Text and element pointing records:
########################################
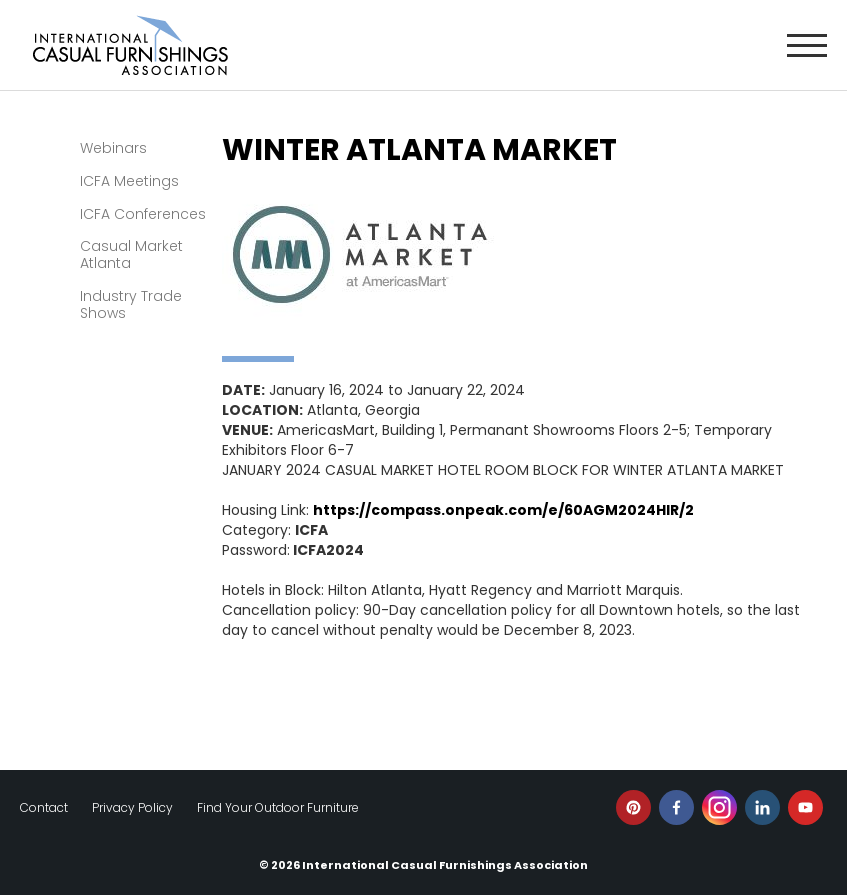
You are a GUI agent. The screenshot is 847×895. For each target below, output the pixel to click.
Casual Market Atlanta (131, 254)
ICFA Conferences (143, 214)
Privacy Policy (132, 807)
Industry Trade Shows (131, 304)
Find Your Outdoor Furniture (278, 807)
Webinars (113, 148)
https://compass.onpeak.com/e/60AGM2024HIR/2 (503, 510)
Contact (44, 807)
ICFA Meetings (129, 181)
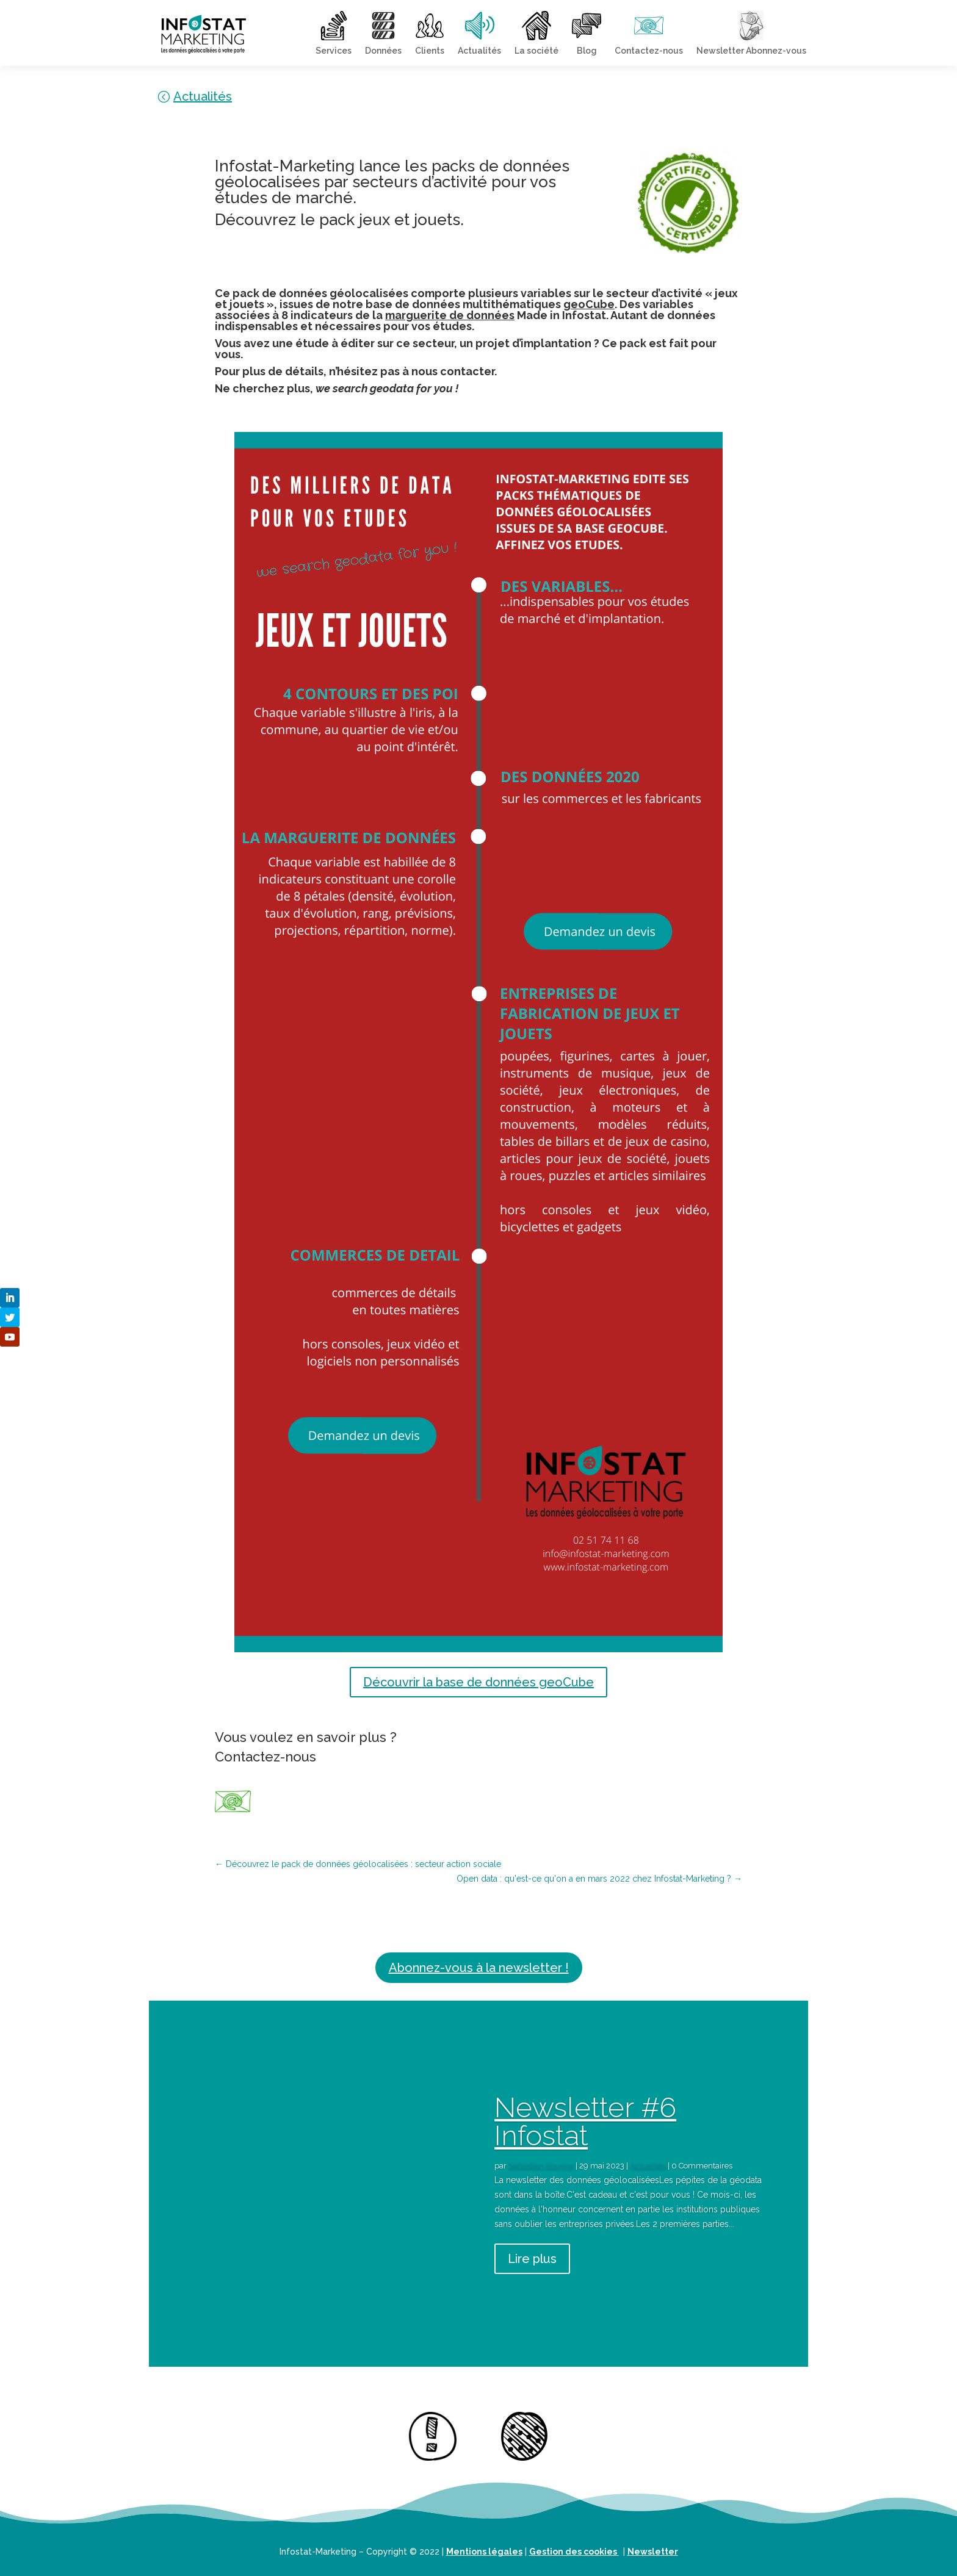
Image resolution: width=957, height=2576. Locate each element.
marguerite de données (450, 315)
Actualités (202, 96)
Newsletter (652, 2551)
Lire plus (532, 2258)
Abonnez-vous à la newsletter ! (479, 1967)
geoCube (589, 304)
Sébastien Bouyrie (541, 2165)
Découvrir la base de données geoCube (478, 1682)
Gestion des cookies (574, 2551)
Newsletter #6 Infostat (585, 2121)
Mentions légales (484, 2551)
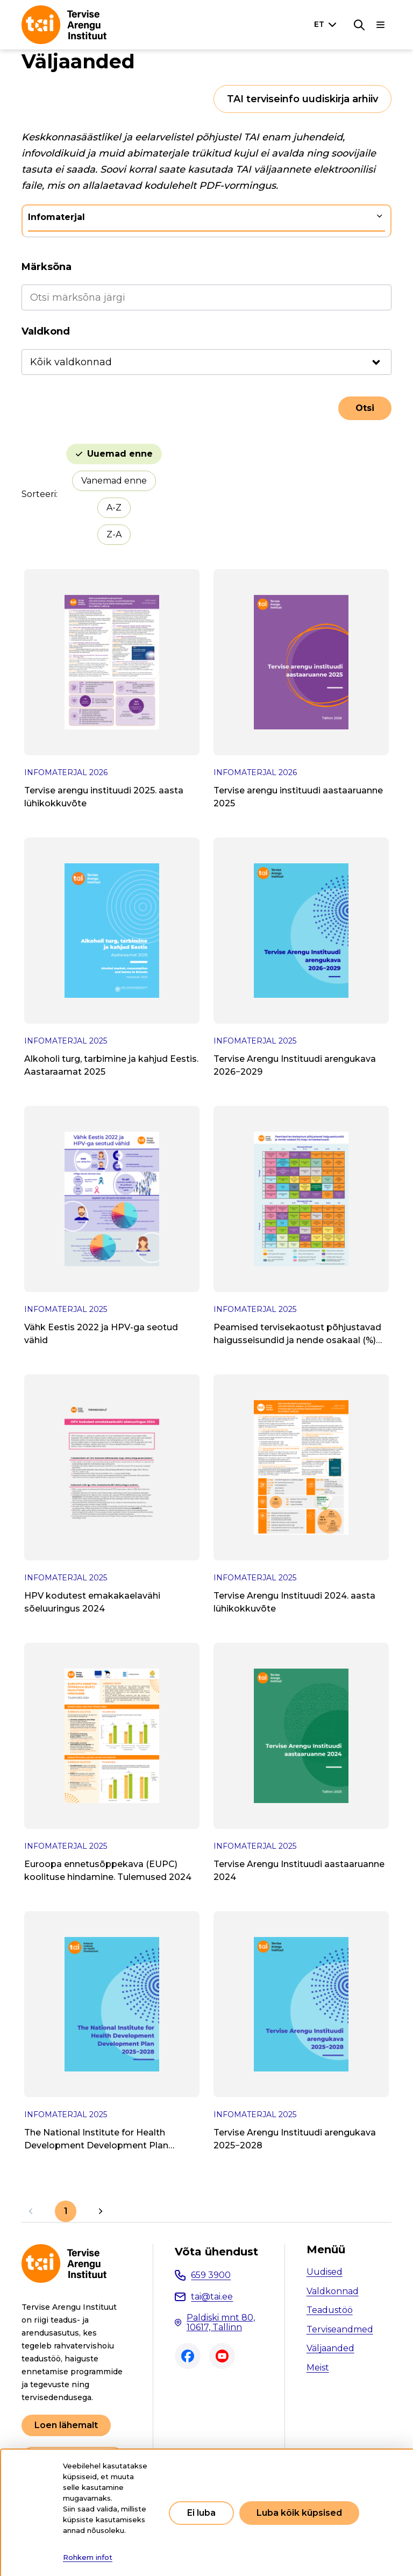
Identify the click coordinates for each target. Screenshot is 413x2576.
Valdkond (46, 331)
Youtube (222, 2356)
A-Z (114, 507)
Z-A (114, 534)
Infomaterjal (56, 217)
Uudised (325, 2272)
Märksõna (47, 267)
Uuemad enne (120, 454)
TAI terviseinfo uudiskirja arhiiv (302, 99)
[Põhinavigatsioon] (380, 25)
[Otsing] (359, 25)
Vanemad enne (114, 481)
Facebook (188, 2356)
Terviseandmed (340, 2329)
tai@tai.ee (212, 2296)
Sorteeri (39, 494)
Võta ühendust (216, 2251)
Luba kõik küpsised (299, 2513)
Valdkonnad (333, 2291)
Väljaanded (330, 2348)
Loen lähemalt (66, 2425)
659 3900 (211, 2275)
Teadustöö (330, 2310)
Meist (318, 2367)
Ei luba (201, 2513)
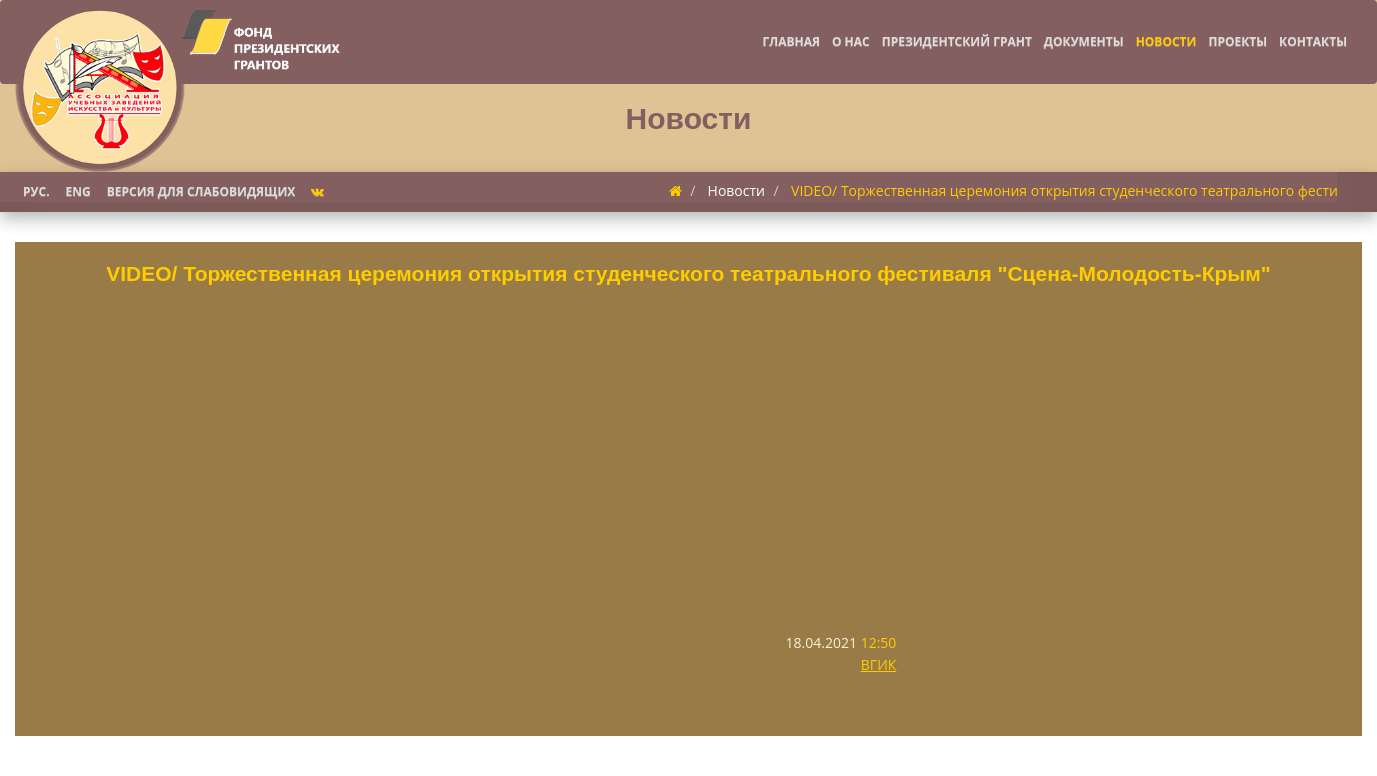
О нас (851, 41)
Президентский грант (957, 41)
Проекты (1237, 41)
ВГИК (879, 664)
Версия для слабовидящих (201, 191)
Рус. (36, 191)
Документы (1084, 41)
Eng (78, 191)
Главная (790, 41)
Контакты (1313, 41)
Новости (1166, 41)
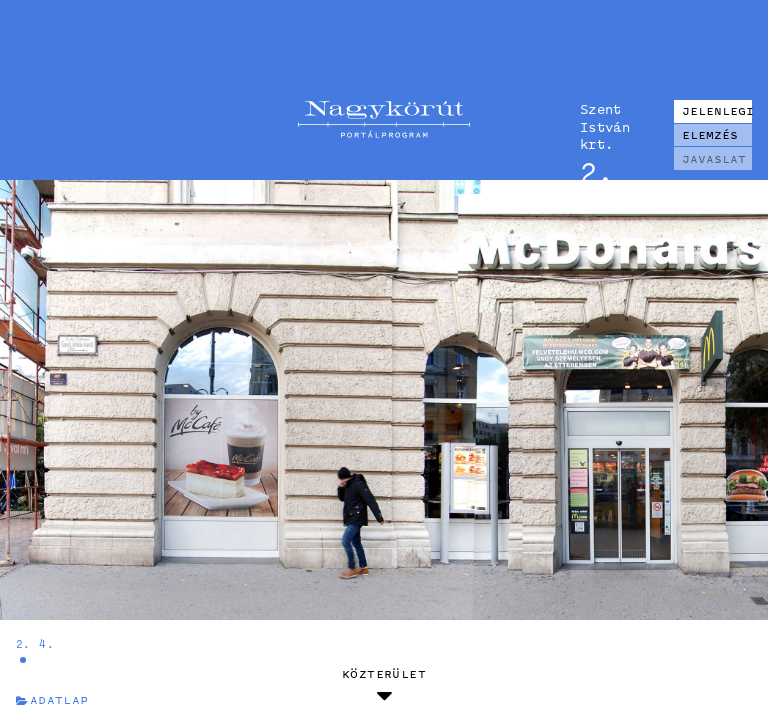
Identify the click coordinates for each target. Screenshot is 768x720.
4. (46, 643)
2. (23, 643)
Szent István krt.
########################################
Goal: Render every line of the records above as a JSON list of strings, one string per line, skipping blank lines. Leave the pictures out of the answer.

Response to the task:
[
  "You are a GUI agent. The screenshot is 847×895. For each target below, output the pixel to click.",
  "Casual Market Atlanta (131, 254)",
  "ICFA Conferences (143, 214)",
  "Privacy Policy (132, 807)",
  "Industry Trade Shows (131, 304)",
  "Find Your Outdoor Furniture (278, 807)",
  "Webinars (113, 148)",
  "https://compass.onpeak.com/e/60AGM2024HIR/2 (503, 510)",
  "Contact (44, 807)",
  "ICFA Meetings (129, 181)",
  "Image resolution: width=957, height=2576. Locate each element.",
  "marguerite de données (450, 315)",
  "Actualités (202, 96)",
  "Newsletter (652, 2551)",
  "Lire plus (532, 2258)",
  "Abonnez-vous à la newsletter ! (479, 1967)",
  "geoCube (589, 304)",
  "Sébastien Bouyrie (541, 2165)",
  "Découvrir la base de données geoCube (478, 1682)",
  "Gestion des cookies (574, 2551)",
  "Newsletter #6 Infostat (585, 2121)",
  "Mentions légales (484, 2551)",
  "Identify the click coordinates for each target. Screenshot is 413x2576.",
  "Valdkond (46, 331)",
  "Youtube (222, 2356)",
  "A-Z (114, 507)",
  "Z-A (114, 534)",
  "Infomaterjal (56, 217)",
  "Uudised (325, 2272)",
  "Märksõna (47, 267)",
  "Uuemad enne (120, 454)",
  "TAI terviseinfo uudiskirja arhiiv (302, 99)",
  "[Põhinavigatsioon] (380, 25)",
  "[Otsing] (359, 25)",
  "Vanemad enne (114, 481)",
  "Facebook (188, 2356)",
  "Terviseandmed (340, 2329)",
  "tai@tai.ee (212, 2296)",
  "Sorteeri (39, 494)",
  "Võta ühendust (216, 2251)",
  "Luba kõik küpsised (299, 2513)",
  "Valdkonnad (333, 2291)",
  "Väljaanded (330, 2348)",
  "Loen lähemalt (66, 2425)",
  "659 3900 (211, 2275)",
  "Teadustöö (330, 2310)",
  "Meist (318, 2367)",
  "Ei luba (201, 2513)",
  "О нас (851, 41)",
  "Президентский грант (957, 41)",
  "Проекты (1237, 41)",
  "ВГИК (879, 664)",
  "Версия для слабовидящих (201, 191)",
  "Рус. (36, 191)",
  "Документы (1084, 41)",
  "Eng (78, 191)",
  "Главная (790, 41)",
  "Контакты (1313, 41)",
  "Новости (1166, 41)",
  "Identify the click coordinates for each target. Screenshot is 768x720.",
  "4. (46, 643)",
  "2. (23, 643)",
  "Szent István krt."
]